The RWTH Aachen University scientists characterized the structure of the PF4-RANTES interactions using NMR spectroscopy and then designed a series of peptides to disrupt those interactions. One such peptide, termed CKEY2, is comprised of sequences from the RANTES protein. CKEY2 was shown to be stable and formed the secondary structural motif found in RANTES when stabilized by disulfide bridged cysteines at both ends of the peptide. The scientists demonstrated that CKEY2 disrupts PF4-RANTES heteromer formation by binding preferentially to RANTES. In vitro assays demonstrated that CKEY2 inhibited the recruitment of monocytes to endothelial cells. Finally, the scientists demonstrated that mice that are genetically predisposed to develop atherosclerosis when fed a high fat diet did not develop chronic arterial inflammation when injected with the mouse version of the CKEY2 peptide.

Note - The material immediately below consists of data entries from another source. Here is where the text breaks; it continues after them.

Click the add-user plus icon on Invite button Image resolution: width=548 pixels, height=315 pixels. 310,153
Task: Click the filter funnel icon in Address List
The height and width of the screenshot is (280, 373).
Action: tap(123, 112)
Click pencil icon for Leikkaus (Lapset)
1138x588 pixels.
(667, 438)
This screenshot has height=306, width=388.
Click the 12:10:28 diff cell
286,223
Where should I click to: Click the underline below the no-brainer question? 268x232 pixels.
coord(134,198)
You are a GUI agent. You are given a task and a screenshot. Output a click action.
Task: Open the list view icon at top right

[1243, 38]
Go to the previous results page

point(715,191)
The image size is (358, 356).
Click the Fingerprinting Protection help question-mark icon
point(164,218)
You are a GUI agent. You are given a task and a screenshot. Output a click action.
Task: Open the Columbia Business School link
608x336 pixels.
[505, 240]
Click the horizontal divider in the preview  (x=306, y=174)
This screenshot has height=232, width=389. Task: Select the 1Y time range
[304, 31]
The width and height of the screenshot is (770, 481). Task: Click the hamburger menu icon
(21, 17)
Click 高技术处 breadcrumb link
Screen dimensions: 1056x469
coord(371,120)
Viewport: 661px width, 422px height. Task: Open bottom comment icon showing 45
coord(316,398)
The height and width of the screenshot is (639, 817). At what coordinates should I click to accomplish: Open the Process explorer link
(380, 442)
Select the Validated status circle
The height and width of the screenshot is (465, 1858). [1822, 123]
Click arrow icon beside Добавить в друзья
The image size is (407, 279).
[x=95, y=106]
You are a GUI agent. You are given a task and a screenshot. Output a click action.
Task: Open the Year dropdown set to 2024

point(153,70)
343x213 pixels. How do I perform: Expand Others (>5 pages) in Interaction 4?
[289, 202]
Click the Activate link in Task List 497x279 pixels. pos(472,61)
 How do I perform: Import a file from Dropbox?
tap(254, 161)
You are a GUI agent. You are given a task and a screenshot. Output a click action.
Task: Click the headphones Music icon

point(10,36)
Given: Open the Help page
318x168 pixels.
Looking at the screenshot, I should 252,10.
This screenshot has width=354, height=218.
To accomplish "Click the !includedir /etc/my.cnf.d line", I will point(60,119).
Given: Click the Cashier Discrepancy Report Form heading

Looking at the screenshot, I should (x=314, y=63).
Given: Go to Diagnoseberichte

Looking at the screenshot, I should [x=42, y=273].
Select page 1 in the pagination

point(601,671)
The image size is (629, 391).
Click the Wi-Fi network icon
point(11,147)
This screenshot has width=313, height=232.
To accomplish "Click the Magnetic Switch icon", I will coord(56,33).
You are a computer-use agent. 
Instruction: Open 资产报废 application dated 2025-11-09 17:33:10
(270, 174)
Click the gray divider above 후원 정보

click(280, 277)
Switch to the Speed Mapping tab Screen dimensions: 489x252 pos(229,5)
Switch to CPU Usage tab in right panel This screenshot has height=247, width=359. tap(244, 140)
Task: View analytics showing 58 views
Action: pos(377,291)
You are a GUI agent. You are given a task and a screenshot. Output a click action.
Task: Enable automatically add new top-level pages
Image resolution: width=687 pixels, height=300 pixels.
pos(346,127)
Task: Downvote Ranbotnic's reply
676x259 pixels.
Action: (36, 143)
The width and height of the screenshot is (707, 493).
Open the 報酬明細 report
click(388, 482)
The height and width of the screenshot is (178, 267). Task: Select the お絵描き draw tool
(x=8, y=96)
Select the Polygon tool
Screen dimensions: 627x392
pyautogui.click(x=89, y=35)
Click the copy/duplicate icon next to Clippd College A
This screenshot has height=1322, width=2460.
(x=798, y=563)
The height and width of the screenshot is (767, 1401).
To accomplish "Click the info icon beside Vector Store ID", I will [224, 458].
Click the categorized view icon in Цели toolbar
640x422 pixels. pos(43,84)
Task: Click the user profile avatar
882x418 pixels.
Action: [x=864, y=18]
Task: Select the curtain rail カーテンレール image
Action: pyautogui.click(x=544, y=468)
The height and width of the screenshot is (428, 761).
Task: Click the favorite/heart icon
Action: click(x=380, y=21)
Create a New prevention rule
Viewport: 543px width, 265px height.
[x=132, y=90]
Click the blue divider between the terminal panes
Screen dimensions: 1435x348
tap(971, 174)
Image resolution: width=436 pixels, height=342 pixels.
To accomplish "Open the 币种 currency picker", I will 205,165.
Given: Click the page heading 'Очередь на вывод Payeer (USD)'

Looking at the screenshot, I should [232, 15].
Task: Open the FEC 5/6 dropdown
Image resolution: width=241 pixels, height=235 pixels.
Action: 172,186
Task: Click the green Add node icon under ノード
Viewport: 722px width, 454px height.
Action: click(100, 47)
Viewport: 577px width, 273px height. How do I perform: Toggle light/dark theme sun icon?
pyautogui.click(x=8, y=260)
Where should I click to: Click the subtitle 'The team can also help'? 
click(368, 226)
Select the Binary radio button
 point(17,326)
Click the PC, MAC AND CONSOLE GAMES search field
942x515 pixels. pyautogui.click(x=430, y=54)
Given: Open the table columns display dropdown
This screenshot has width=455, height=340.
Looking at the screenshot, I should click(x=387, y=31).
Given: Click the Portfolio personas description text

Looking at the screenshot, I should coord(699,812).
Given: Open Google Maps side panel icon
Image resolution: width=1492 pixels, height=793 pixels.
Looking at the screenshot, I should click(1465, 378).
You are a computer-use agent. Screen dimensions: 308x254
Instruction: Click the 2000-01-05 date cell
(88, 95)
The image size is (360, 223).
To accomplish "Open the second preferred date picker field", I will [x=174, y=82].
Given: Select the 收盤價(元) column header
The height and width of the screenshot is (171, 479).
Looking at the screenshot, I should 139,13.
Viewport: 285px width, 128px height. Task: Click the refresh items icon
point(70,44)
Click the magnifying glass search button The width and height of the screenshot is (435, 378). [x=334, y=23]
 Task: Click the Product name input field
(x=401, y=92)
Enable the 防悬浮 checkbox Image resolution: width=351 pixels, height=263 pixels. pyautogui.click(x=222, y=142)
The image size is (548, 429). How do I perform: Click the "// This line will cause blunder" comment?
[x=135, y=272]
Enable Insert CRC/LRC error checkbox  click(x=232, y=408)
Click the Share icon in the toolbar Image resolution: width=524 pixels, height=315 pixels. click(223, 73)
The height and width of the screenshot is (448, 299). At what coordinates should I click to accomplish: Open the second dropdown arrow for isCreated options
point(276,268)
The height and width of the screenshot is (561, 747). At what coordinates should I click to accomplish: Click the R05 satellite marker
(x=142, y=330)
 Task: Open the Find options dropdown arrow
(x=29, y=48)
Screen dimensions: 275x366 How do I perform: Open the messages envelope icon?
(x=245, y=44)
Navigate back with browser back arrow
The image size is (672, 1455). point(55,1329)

"With the efficacy of the PF4-RANTES inhibitor established in preclinical studies for atherosclerosis, we are expanding our work into pre-clinical studies in other inflammatory disease models," said Josh Schultz, Ph.D., Carolus Therapeutics' vice president of research. "Our ongoing collaboration with RWTH Aachen University involves the further exploration of chemokine interactions involved in inflammatory signaling."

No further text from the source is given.